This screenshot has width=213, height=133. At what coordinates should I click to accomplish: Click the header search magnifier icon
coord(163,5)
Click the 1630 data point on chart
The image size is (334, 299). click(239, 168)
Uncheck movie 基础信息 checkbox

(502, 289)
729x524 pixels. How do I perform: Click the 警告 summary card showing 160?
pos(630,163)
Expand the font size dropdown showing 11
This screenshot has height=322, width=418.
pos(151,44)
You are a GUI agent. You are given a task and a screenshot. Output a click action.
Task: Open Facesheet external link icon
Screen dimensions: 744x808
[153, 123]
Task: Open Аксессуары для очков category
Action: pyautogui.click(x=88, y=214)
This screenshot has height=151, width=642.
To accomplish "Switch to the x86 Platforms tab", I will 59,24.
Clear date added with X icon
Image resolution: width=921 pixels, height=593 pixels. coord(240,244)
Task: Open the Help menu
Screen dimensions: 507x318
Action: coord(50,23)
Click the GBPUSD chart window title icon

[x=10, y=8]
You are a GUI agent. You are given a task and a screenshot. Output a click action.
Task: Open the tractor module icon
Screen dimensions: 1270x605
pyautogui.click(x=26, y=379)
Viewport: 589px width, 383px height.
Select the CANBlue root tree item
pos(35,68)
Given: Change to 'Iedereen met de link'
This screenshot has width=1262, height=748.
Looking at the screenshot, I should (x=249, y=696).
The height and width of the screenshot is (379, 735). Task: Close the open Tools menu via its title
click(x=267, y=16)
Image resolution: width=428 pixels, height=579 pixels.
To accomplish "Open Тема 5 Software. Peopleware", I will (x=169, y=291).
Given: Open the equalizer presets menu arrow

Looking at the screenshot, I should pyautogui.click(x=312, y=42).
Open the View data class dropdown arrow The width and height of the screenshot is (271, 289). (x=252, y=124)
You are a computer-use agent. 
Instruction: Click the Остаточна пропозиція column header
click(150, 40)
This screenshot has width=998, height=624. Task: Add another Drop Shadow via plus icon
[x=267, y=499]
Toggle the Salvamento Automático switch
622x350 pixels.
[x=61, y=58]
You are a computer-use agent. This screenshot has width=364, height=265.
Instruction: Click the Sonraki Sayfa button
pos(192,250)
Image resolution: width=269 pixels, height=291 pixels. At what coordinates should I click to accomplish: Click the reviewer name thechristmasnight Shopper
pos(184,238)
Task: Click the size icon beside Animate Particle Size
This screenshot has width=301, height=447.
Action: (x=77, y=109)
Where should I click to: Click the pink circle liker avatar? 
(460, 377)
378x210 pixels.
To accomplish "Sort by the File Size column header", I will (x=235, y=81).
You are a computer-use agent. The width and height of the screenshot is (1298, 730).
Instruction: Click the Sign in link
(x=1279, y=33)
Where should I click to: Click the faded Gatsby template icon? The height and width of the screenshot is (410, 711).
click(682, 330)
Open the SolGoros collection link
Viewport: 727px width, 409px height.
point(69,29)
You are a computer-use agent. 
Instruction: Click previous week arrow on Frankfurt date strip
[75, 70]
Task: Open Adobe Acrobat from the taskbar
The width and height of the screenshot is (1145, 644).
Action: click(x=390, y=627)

# What the task requires:
Only the lines that contain the word "computer" should be copied from the material.

# Task response:
You are a computer-use agent. 
You are a computer-use agent. This screenshot has width=364, height=265.
You are a computer-use agent. The width and height of the screenshot is (1298, 730).
You are a computer-use agent. 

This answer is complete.